When Professors Get in Their Own Way: Law Teaching and Academic Perfectionism
Journal of Legal Education, Vol.73, No.1, pp1-38 (Fall, 2024)
38 Pages Posted: 24 Feb 2025
Date Written: January 25, 2025
Abstract
The law is a demanding discipline, requiring meticulousness and precision. So it’s no surprise that those who are attracted to it can often be ambitious, high strung, and sometimes quite critical – of themselves and others. This is an article about how diagnosing and addressing their own perfectionist tendencies can help law professors to be more effective in the classroom.

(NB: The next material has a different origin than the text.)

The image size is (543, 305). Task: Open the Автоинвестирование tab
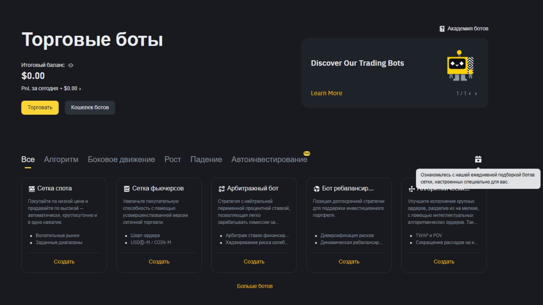[x=269, y=160]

While the article mentions a few specific teaching techniques that readers might find useful, technique is not its focus. Rather, the goal here is to connect certain teaching challenges with the perfectionistic tendency to have unrealistic goals and expectations for oneself – expectations that can, in turn, cause anxiety, depression, and debilitating procrastination. The anxiety that perfectionist law professors frequently experience can, in turn, create ineffective teaching and dysfunctional dynamics in the classroom. Learning to control one’s perfectionist tendencies can result in more effective, and considerably less stressful, classroom teaching.
This article, by a senior law professor with over 30 years in the classroom, aims to save some inexperienced law teachers from beginner mistakes and to help some seasoned professors become more relaxed and effective when teaching -- and maybe even to enjoy themselves while doing it.